Excerpted passage.
[start]

Wednesday, July 30, 2014

A Poem



Drought Resistance

California is bound to become
A water battleground
A fluid prism prison where the wealthy
And the corporate “persons” starve
The non-corporate people into being
Non-corporeal victims of the greed
Wars over water.
Where golf triumphs over gardens.
--Catt Foy, 2014

 
 

Mount Shasta

Mount Shasta, California has loomed in my mind as a long-yearned-for sacred place since the 1980s.  One of my first bookstores was the Golden Bough in Mt. Shasta.  Missie Gillespie was the manager or owner, I can't remember which, but she has stayed in my mind all these years.  I never met her, only talked to her on the phone.  In fact, she was one of the last orders I filled for Psycards before my divorce in 1991 and in the end I sent her the last decks I had when I had to move to a small apartment, and US Games had taken over the Psycards business.  A sad time in my life during which I lost everything that had defined my life. 

After 25 years of yearning, I was on my way to Mount Shasta and I began to feel her presence even before I could see her. I felt her strong Mother Energy, her otherworldy connections and I felt as though I was on a pilgrimage to the Sacred Mountain.

It began with tiny glimpses of white on the horizon--is that a cloud or a mountain?  No, it's a mountain, definitely a mountain.  Is that Mount Shasta?  It has to be, I determined as I consulted my maps.





At last we were in the presence of the Mother Mountain.  I could feel other energy connections to this place--as if it were a hub from which other energy lines radiated to other mystical places.  It felt very strongly like it linked back in time, too, back in time and to the West, to the ancient Lemurians, perhaps, to the star people, to some lost place of human history.

We stayed a the KOA campground there, at the base of the mountain for a day or so, until finances dictated that we move again if we wanted to get to our destination of Oregon.

[end]

Requests.
1. Can you reproduce the passage from the Mount Shasta post word for word, starting at the words "Mount Shasta, California" and ending after "defined my life."?
2. Will you write out the records line for line, starting with the first line of the records and stopping after the line that contains "Mehalevici (1168, 1139)"?

Records locating words and elements
[start]

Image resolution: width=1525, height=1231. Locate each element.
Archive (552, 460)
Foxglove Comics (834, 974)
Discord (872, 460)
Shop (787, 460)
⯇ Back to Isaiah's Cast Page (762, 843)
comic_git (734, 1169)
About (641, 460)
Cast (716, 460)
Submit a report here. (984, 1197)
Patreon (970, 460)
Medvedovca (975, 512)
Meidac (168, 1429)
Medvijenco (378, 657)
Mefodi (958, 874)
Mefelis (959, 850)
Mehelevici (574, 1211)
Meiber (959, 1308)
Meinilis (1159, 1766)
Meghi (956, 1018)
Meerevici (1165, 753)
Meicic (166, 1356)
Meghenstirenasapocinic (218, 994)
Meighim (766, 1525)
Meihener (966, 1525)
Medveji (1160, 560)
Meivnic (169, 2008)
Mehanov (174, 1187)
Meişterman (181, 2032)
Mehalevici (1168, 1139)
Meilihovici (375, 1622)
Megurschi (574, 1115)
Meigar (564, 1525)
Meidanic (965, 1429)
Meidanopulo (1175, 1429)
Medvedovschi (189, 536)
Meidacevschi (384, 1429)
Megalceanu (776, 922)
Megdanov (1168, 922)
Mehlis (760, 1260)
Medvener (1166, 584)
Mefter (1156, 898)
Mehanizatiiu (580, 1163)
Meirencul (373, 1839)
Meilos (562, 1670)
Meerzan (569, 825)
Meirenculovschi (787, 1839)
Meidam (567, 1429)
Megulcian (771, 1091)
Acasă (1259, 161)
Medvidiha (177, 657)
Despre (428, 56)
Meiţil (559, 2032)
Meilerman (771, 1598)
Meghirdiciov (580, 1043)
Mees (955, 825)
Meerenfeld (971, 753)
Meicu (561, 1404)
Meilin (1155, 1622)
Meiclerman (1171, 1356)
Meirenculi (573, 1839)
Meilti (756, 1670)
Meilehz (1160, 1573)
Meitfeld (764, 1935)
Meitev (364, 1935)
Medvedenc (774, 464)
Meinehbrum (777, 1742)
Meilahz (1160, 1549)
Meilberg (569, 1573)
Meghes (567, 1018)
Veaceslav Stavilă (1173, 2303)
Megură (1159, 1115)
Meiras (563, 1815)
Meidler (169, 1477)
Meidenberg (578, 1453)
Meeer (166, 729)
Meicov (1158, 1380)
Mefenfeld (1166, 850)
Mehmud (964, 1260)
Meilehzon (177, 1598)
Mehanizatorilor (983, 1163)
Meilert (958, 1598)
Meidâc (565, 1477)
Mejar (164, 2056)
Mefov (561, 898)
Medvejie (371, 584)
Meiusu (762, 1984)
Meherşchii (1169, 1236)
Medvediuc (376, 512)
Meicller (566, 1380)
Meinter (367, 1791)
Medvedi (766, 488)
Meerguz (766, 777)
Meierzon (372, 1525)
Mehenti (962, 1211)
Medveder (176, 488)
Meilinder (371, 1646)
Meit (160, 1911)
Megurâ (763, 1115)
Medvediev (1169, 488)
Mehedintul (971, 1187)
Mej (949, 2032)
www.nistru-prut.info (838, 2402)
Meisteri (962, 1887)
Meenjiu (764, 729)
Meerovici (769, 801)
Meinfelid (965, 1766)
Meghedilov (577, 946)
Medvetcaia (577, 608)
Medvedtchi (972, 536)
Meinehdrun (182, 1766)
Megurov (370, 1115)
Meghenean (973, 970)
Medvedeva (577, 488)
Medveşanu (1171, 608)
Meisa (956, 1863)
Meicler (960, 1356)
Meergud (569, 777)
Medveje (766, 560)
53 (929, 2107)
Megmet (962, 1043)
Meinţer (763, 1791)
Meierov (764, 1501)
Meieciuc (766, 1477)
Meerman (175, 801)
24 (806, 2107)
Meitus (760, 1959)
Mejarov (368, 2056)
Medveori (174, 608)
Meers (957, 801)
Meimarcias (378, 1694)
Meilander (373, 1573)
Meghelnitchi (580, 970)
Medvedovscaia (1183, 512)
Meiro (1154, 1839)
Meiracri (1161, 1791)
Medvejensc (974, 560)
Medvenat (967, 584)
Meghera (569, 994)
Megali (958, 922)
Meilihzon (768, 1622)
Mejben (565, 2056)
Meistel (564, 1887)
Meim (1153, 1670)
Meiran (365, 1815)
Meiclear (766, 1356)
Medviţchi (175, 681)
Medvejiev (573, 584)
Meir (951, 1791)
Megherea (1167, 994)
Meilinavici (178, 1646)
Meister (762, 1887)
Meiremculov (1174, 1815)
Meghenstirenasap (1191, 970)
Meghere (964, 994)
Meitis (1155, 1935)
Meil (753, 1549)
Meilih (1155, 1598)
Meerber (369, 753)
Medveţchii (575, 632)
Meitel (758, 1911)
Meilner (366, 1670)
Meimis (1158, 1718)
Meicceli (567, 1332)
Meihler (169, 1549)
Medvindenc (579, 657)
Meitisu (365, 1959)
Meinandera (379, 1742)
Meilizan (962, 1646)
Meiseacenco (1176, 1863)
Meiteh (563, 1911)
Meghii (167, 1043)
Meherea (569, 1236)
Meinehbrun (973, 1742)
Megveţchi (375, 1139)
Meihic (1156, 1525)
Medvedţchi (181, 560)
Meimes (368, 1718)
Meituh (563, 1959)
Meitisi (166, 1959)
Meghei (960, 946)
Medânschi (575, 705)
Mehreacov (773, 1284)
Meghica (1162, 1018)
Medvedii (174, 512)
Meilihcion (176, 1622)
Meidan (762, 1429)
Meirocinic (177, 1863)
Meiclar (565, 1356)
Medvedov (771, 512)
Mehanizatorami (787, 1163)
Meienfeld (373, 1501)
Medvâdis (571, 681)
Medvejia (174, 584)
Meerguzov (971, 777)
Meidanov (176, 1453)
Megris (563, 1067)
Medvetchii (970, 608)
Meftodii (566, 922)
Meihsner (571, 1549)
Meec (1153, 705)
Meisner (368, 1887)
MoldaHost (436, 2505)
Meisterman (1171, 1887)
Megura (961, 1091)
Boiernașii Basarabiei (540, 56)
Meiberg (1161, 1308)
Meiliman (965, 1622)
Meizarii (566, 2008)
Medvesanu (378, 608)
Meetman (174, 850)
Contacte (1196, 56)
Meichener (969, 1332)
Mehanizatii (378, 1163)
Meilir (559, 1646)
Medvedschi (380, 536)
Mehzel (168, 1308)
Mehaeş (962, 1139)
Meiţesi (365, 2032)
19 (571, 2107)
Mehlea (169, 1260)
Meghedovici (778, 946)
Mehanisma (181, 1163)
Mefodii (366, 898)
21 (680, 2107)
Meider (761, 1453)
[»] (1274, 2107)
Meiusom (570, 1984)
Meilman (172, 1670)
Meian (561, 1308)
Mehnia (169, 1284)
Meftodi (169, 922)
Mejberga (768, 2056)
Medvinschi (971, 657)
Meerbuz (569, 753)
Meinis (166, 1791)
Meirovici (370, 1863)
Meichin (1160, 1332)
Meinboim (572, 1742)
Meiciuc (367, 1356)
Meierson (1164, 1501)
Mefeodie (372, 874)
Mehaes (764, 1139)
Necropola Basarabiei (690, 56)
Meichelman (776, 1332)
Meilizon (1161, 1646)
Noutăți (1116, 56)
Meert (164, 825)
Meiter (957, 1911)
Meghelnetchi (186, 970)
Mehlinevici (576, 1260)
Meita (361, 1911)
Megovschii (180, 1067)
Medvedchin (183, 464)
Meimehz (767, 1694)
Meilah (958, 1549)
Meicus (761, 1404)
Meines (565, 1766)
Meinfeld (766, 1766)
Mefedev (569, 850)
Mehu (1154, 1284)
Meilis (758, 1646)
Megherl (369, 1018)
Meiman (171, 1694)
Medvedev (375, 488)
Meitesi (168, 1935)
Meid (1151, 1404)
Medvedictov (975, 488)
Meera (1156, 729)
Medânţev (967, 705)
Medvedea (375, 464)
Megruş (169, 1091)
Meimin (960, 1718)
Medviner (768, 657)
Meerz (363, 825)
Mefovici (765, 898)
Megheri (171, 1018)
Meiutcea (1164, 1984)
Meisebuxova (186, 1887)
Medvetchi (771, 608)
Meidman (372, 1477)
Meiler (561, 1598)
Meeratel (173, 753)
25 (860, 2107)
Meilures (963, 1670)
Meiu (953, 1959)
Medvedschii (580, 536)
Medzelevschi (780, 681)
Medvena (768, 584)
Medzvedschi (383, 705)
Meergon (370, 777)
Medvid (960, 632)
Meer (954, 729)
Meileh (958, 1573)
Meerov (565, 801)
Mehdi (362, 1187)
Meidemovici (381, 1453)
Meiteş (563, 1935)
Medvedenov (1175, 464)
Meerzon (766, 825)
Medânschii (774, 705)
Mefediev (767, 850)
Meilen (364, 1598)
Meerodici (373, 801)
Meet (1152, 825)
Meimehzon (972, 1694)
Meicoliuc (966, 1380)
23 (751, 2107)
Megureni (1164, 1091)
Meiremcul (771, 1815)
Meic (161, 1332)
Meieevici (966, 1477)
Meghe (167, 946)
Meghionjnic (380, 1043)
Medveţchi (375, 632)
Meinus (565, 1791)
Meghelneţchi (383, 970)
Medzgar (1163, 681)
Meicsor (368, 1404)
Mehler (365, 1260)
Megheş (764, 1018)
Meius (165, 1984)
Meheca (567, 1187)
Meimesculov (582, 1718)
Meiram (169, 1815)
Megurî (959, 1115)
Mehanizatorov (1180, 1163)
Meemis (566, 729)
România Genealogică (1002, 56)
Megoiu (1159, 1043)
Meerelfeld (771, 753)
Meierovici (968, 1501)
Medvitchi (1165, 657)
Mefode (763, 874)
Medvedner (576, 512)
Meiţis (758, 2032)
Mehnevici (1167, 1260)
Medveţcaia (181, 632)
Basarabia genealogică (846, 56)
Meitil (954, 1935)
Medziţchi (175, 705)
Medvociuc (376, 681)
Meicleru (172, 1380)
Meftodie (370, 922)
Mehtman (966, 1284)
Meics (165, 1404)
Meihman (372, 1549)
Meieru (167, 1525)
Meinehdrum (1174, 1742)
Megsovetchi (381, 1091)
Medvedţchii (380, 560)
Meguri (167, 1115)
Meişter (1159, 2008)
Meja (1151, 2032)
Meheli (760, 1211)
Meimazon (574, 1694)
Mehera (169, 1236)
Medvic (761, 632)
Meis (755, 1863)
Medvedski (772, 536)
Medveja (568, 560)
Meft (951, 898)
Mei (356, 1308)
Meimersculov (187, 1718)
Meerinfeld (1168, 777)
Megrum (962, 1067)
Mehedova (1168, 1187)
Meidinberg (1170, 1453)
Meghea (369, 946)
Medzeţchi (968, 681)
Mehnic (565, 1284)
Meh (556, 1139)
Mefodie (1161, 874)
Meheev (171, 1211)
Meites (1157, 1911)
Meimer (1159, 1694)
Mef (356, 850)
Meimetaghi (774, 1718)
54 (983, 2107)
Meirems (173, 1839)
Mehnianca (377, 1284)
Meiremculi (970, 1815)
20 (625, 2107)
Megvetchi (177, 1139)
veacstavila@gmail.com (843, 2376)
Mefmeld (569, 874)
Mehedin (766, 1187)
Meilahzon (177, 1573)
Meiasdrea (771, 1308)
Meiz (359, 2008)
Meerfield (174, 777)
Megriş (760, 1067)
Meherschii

[end]

Answers to the tasks.
1.
Mount Shasta, California has loomed in my mind as a long-yearned-for sacred place since the 1980s.  One of my first bookstores was the Golden Bough in Mt. Shasta.  Missie Gillespie was the manager or owner, I can't remember which, but she has stayed in my mind all these years.  I never met her, only talked to her on the phone.  In fact, she was one of the last orders I filled for Psycards before my divorce in 1991 and in the end I sent her the last decks I had when I had to move to a small apartment, and US Games had taken over the Psycards business.  A sad time in my life during which I lost everything that had defined my life.

2.
Image resolution: width=1525, height=1231. Locate each element.
Archive (552, 460)
Foxglove Comics (834, 974)
Discord (872, 460)
Shop (787, 460)
⯇ Back to Isaiah's Cast Page (762, 843)
comic_git (734, 1169)
About (641, 460)
Cast (716, 460)
Submit a report here. (984, 1197)
Patreon (970, 460)
Medvedovca (975, 512)
Meidac (168, 1429)
Medvijenco (378, 657)
Mefodi (958, 874)
Mefelis (959, 850)
Mehelevici (574, 1211)
Meiber (959, 1308)
Meinilis (1159, 1766)
Meghi (956, 1018)
Meerevici (1165, 753)
Meicic (166, 1356)
Meghenstirenasapocinic (218, 994)
Meighim (766, 1525)
Meihener (966, 1525)
Medveji (1160, 560)
Meivnic (169, 2008)
Mehanov (174, 1187)
Meişterman (181, 2032)
Mehalevici (1168, 1139)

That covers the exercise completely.